I suppose it’s of necessity that people will use German here. In Denmark all the older people I met knew German, but they absolutely refused to speak it. Most of them spoke perfect English, so I didn’t need to use Danish much or look for alternatives.

The place I am right now was (temporarily) part of Austria until it was awarded back to Italy after WWII. The border has moved a lot over the past 200 years; so many times that I have lost track of the exact number. Given how ubiquitous German seems to be, it looks like they must come for vacations. So they’re *still* invading, just economically. In the grand scheme of things maybe it’s not so terrible that I can use German here. The population is mixed and judging from my surname, some of my own ancestors were probably northerners who came and settled within the last thousand years, so maybe I shouldn’t judge? It’s complicated.

October 5, 2008

Greens and Squash and Beets, oh my!

Filed under: food — origamifreak @ 5:54 pm
Tags: , , , ,

It’s definitely autumn around here.

Several times a week we get those emails at work saying, “Come get your free XXX. Bring your own bag.” This week it was peaches (unripe, so I passed), Gala apples (only 3 rotten ones left, so I passed), Beets (nice, big fresh ones, so I took), and Macintosh apples (good size & quality, so I took).

Meanwhile, the CSA is providing lots of yummy tomatoes and greens in my weekly tote.

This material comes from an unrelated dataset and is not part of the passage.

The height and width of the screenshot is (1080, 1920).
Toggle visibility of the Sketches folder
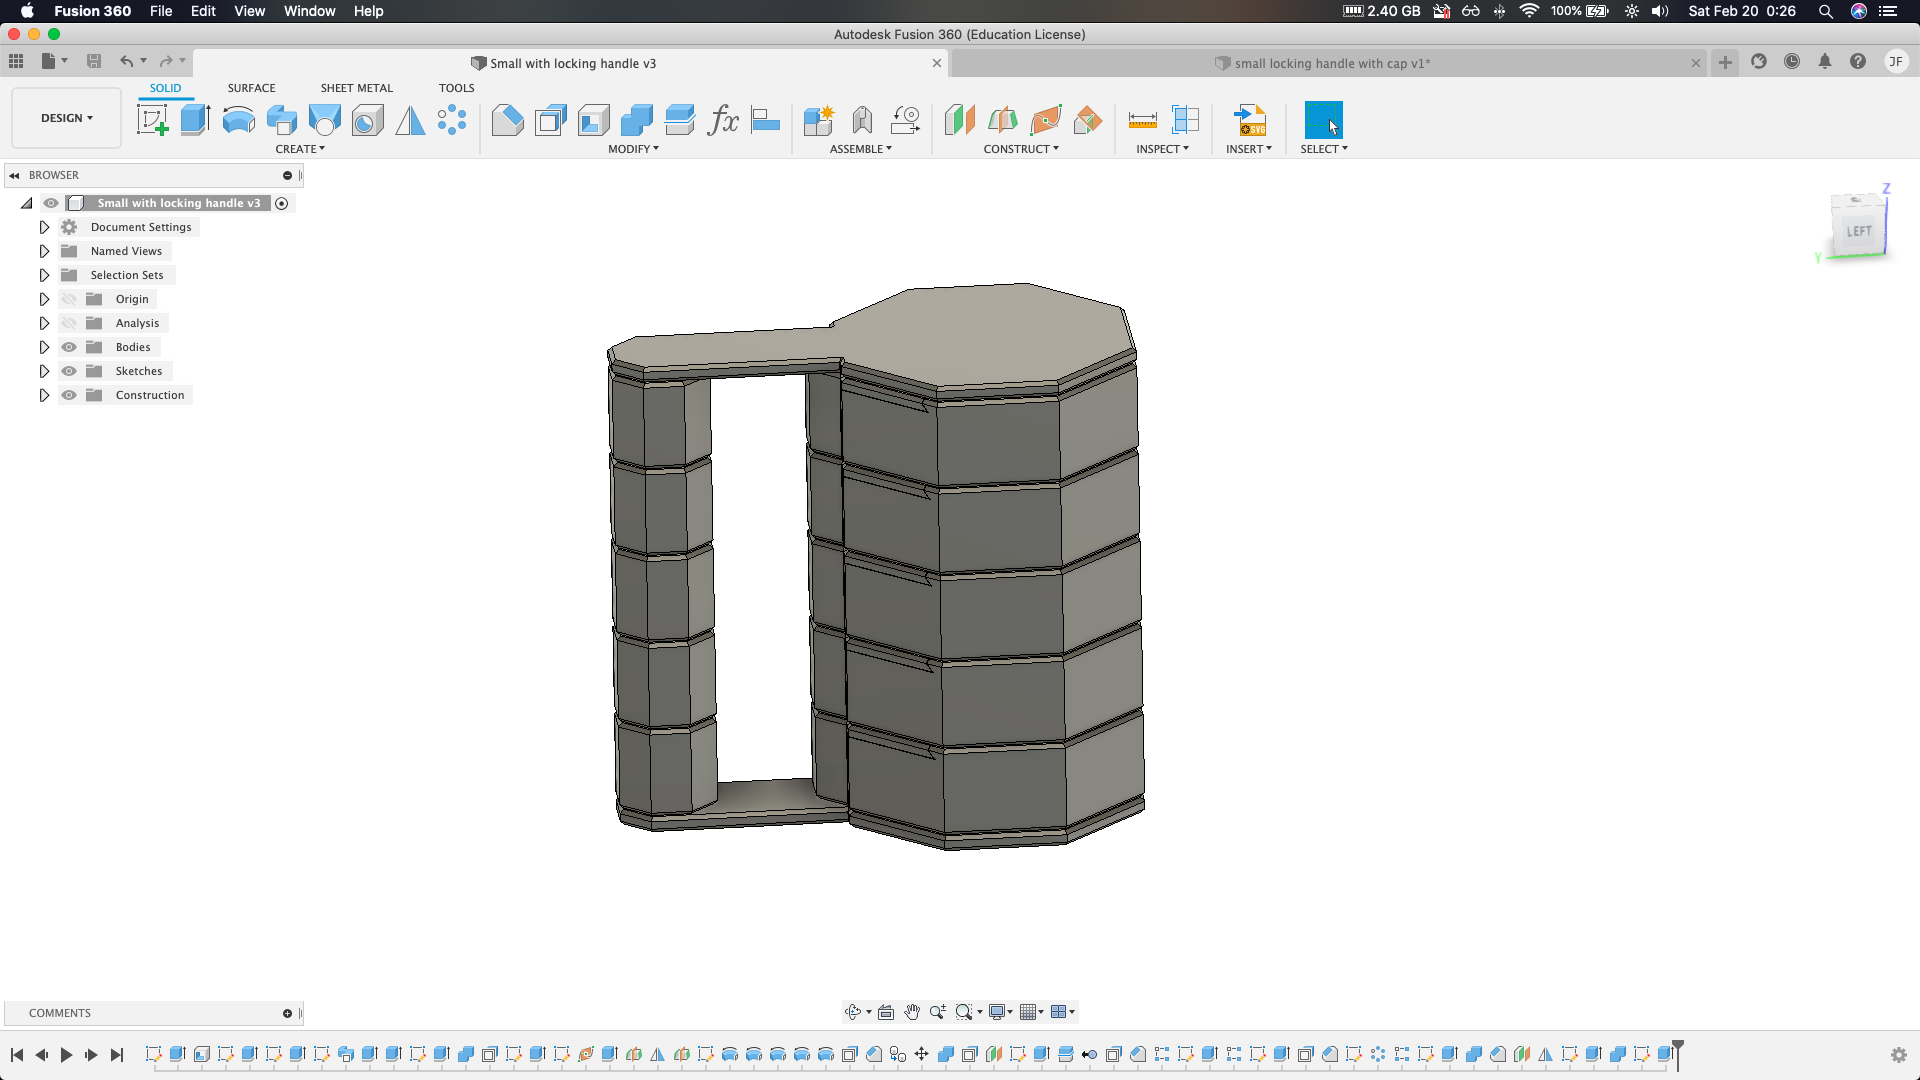click(69, 371)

And the local Mennonite store has bins of winter squash (specifically Buttercup).

What this means is that on the weekend I have to cook things and store them so they won’t go bad. The winter squash and apples aren’t so much of an issue because they store pretty well in the basement. The tomatoes are fine at room temperature for a week or so, but the beets and greens tend to wilt and get bitter, so they need to be taken care of within days of acquisition.

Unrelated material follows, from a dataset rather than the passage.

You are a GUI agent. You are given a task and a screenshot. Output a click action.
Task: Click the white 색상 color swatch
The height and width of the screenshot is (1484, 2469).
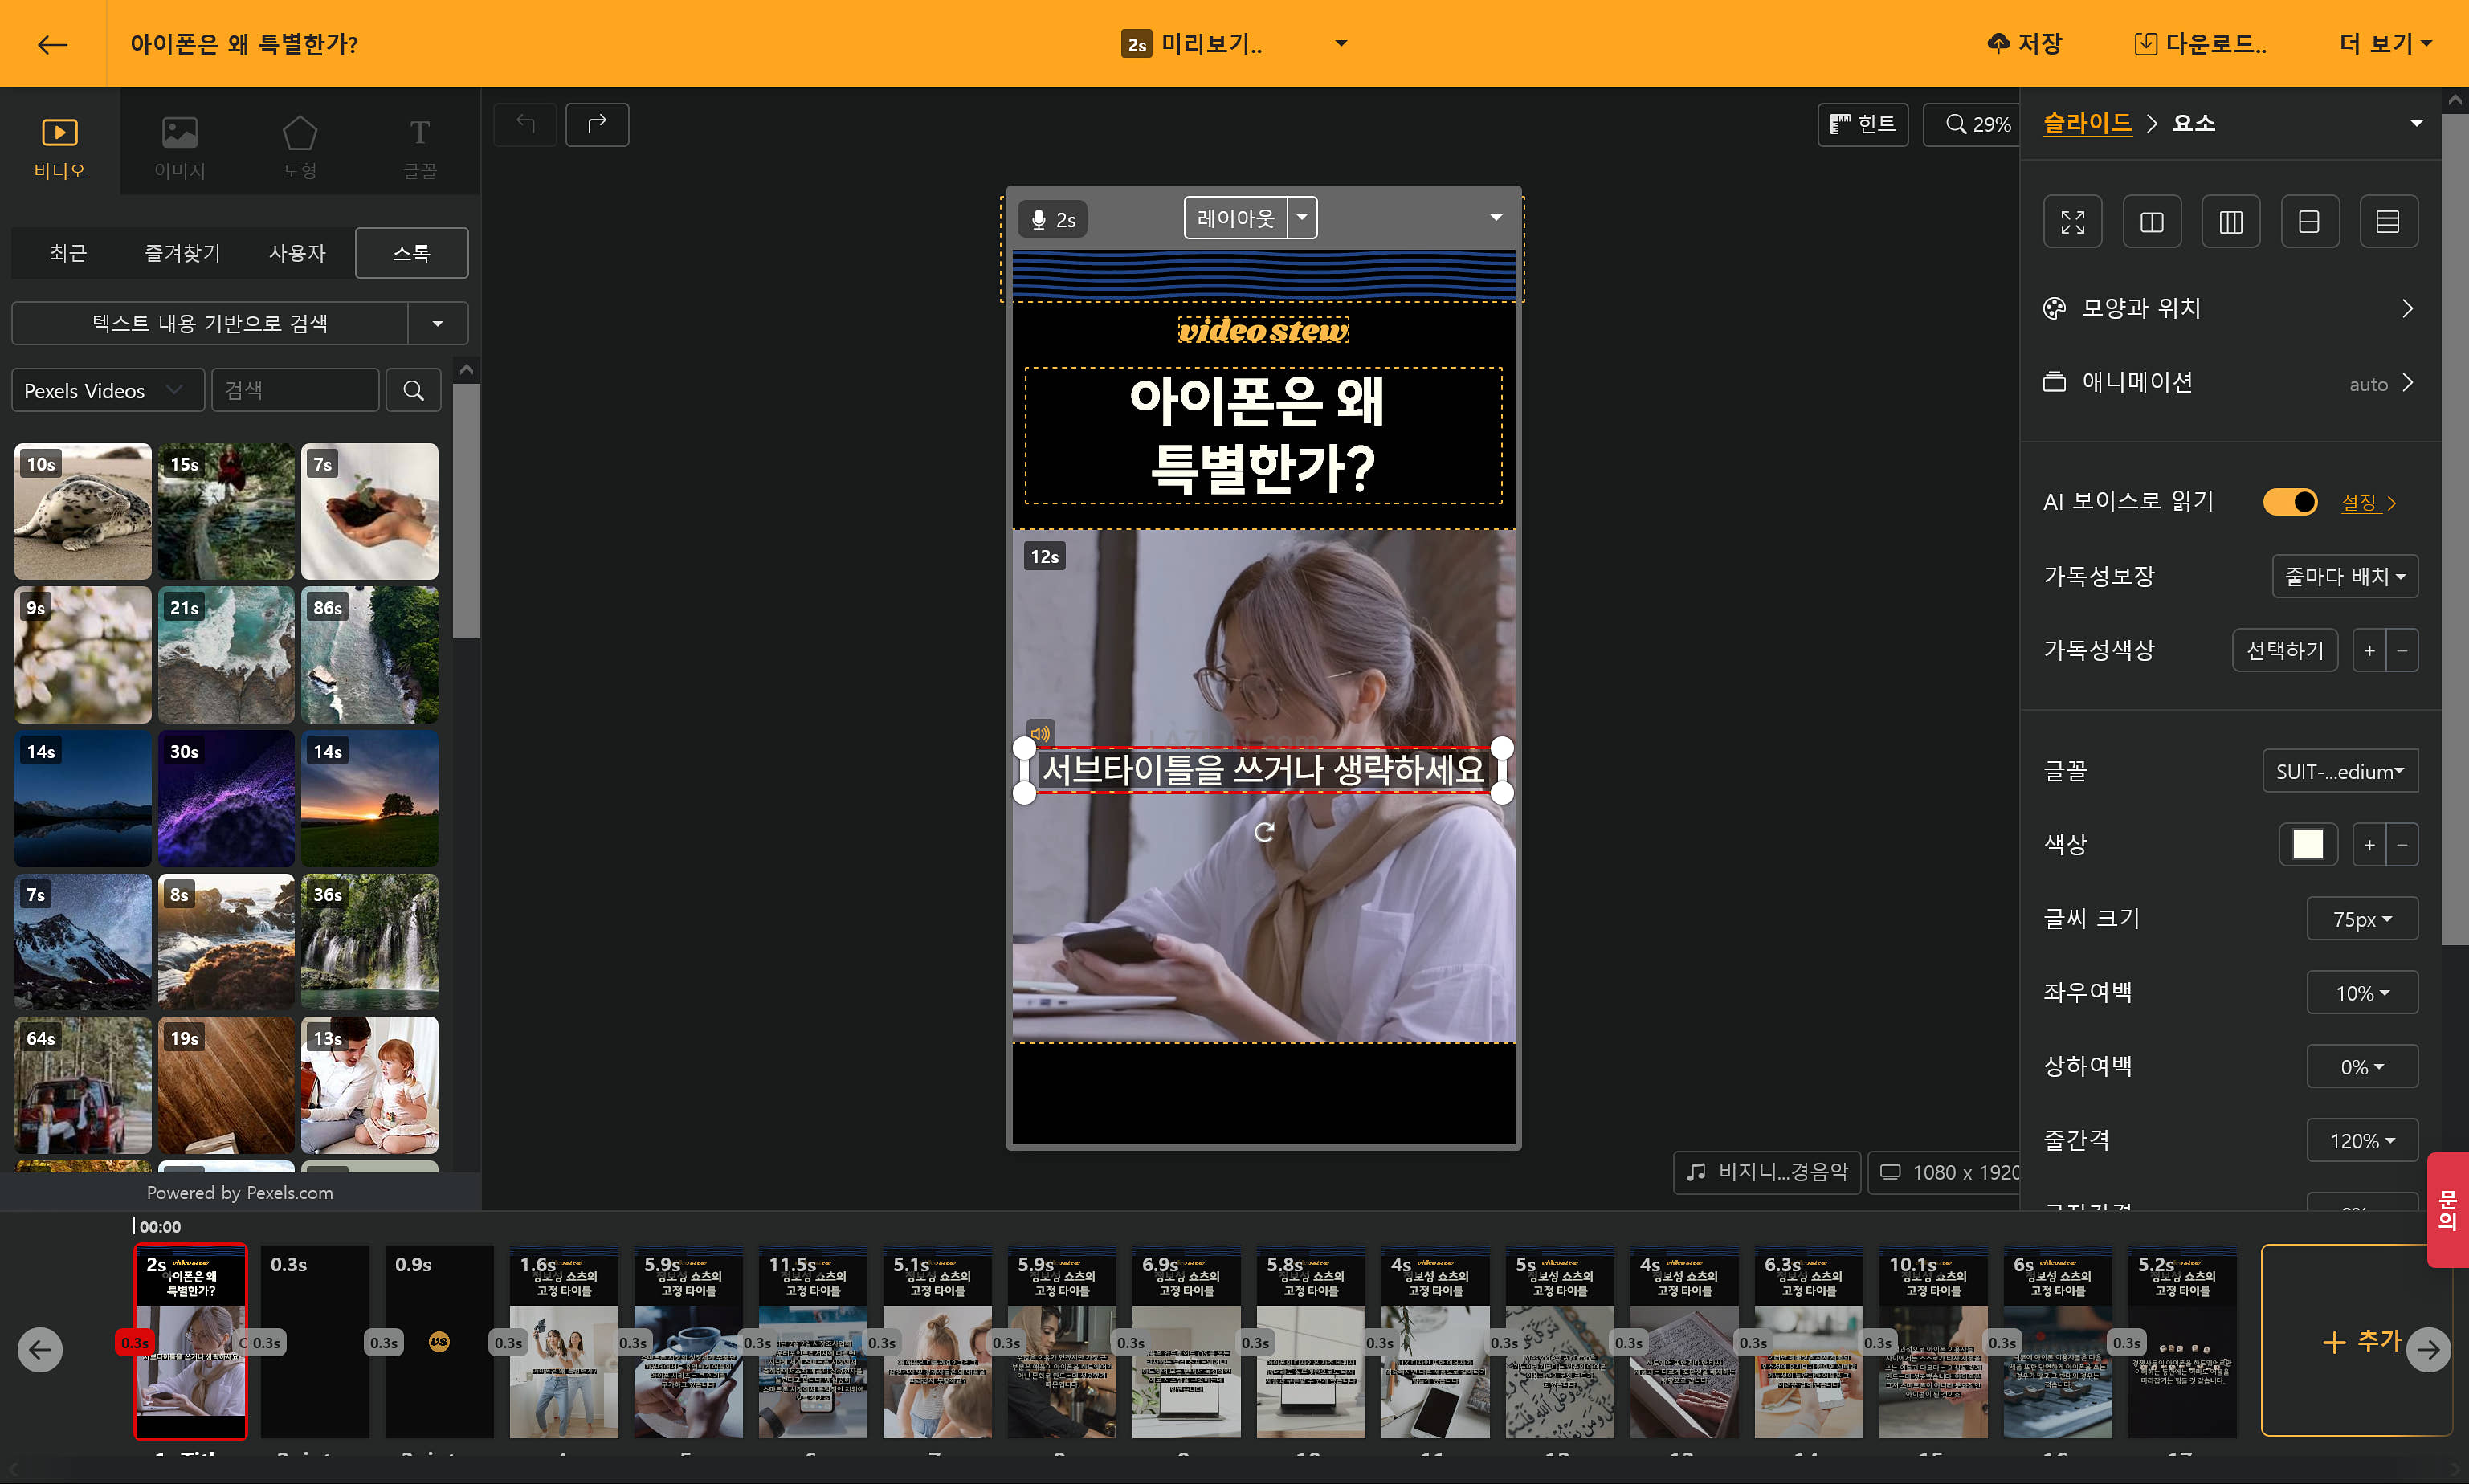tap(2307, 845)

Today I started by cleaning the kitchen while talking to Lisa on the phone, so there would be space to do all this. I began baking two buttercup squash brushed with olive oil and sprinkled with salt (I tried to whack them in half equatorially they way Toy Lady’s Peeps did, but I wasn’t strong enough and the cleaver wasn’t heavy enough, so I gave up and did them longitudinally as usual.)

After the squash were done (375F, cut side up, 1.5 hours), I washed the beets, cut their heads and tails off, and put them on the baking dishes with salt and a drizzling of olive oil, and left them in at the same temp for the same time. Then I scraped the insides of one of the squash into a 4-cup storage container and put it aside for cooling and eventual refridgeration. The other squash was breakfast and lunch. Mmm. I ate it just plain with a spoon and “help” from the orange cat who still likes squash, although he hasn’t eaten it since last year. The skins went into a pot to simmer for soup stock.

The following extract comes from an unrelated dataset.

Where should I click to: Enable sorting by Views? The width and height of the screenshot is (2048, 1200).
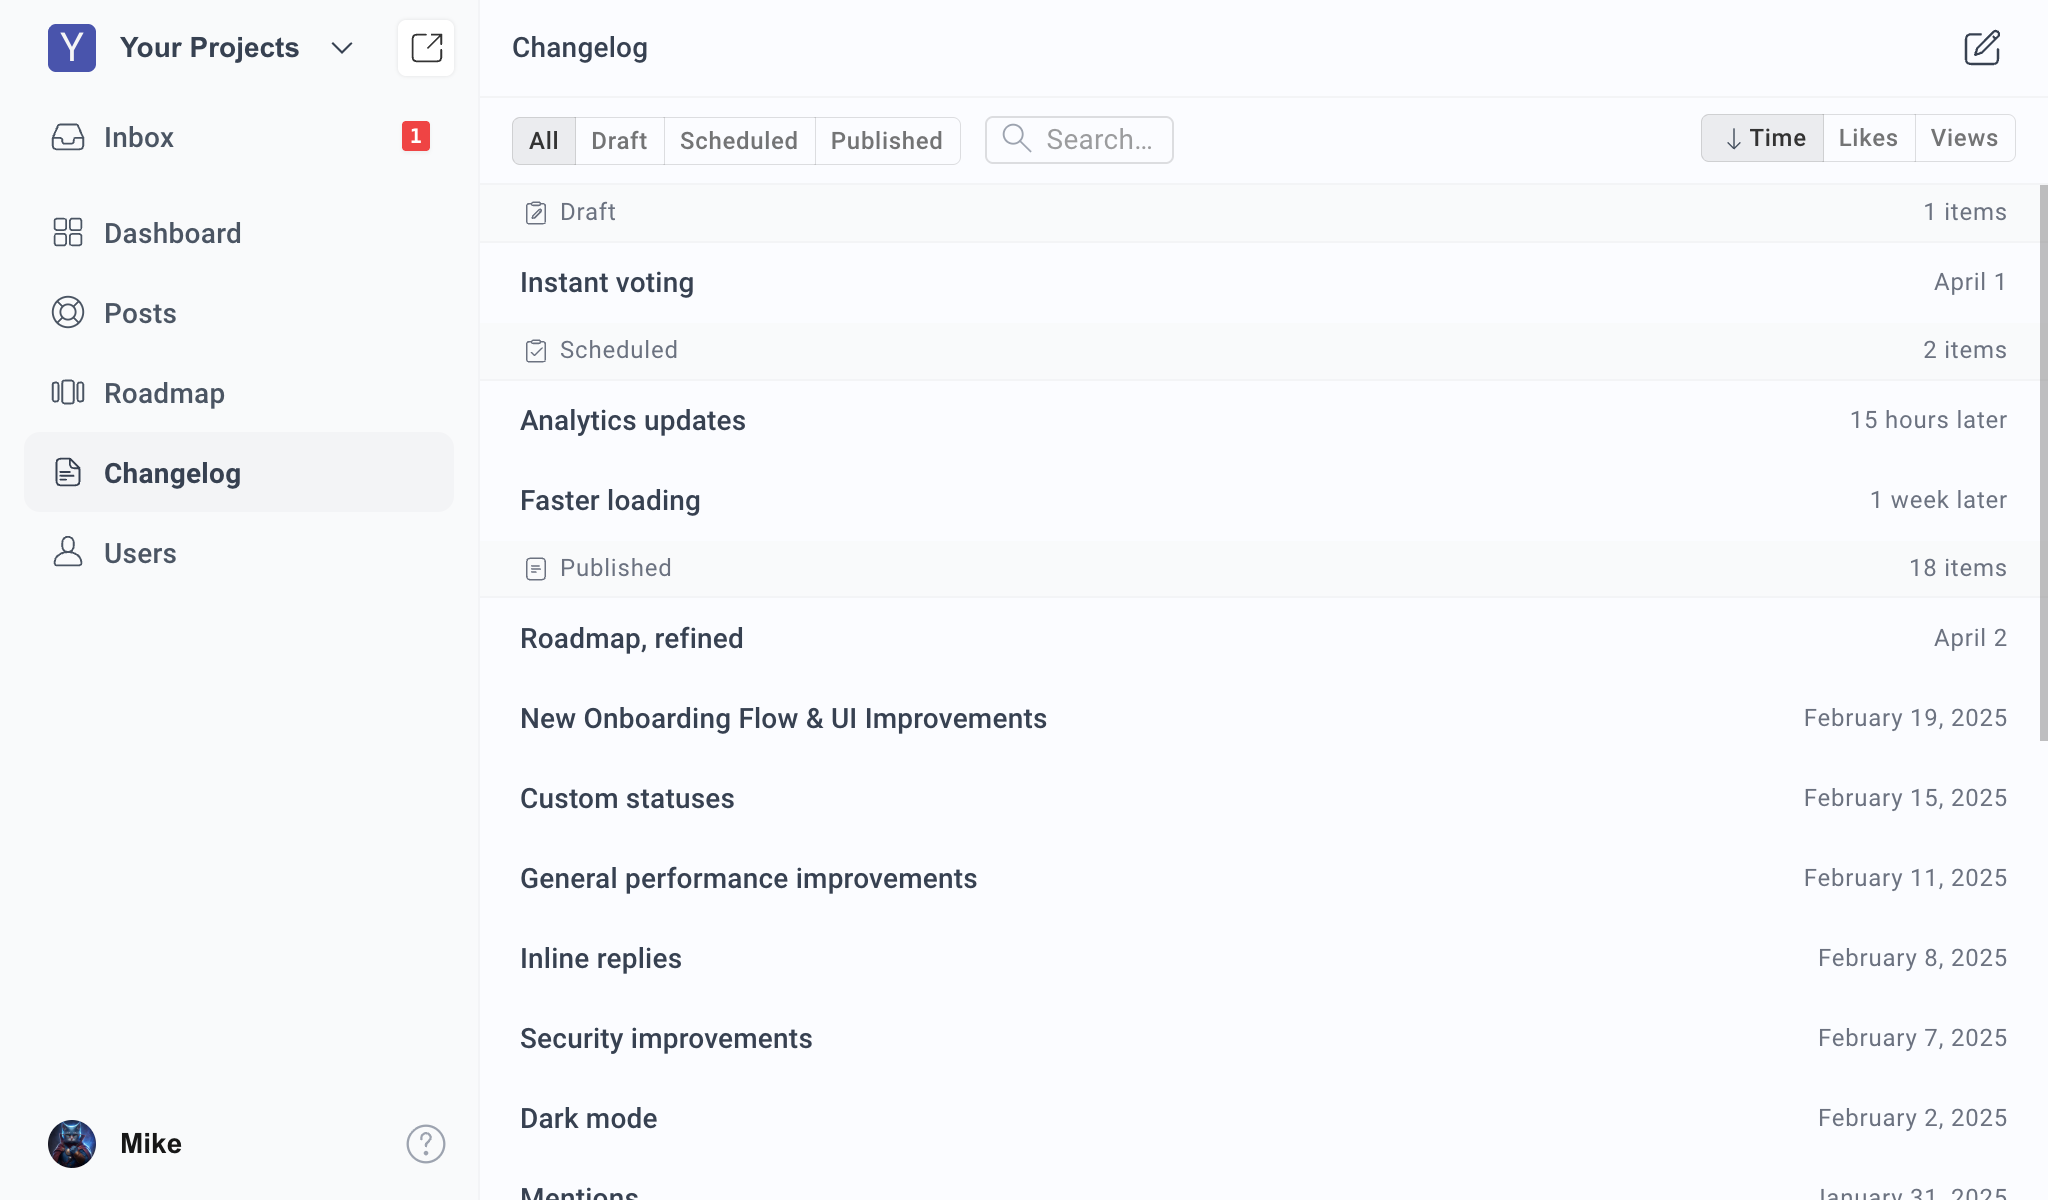click(1963, 137)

After an hour and a half I decided the beets weren’t done, poured a bit of vinegar in the bottom of the dish and stuck them back in for half an hour.

Next I prepared the greens, which was a very generous bunch each of kale and collard. I chopped off the stems, and chopped the greens into 1-inch squares or so. I dumped these into a pressure cooker with about an inch of water on the bottom and capped it, on high until I saw steam. Then I dropped the burner to low.

While those were going I washed and separated the squash seeds from the stringy stuff and prepared them for roasting.

When the squash seeds were mostly clean I turned off the greens and took off the lid to let them cool. I took the beets out of the oven and transferred all of them and their liquid to one dish to cool. I dropped a tablespoon of oil into the now empty Pyrex dish, added the squash seeds, and spread them around with a spatula. Then I sprinkled them with salt and stuck them in the oven at 275F.

Then I transferred the now cooler greens to two 4-cup storage containers and set them aside to continue cooling. The beet vinegar went into a container to use for salad dressing.

Now the beets are cooling, the seeds are still roasting, the stock is simmering, and I am exhausted! That’s a lot of work when you’re not used much to cooking, anymore. (I hardly ever cook on weeknights these days – no time!)

The good news is that I’ll have lots of components handy for fast soups and other things.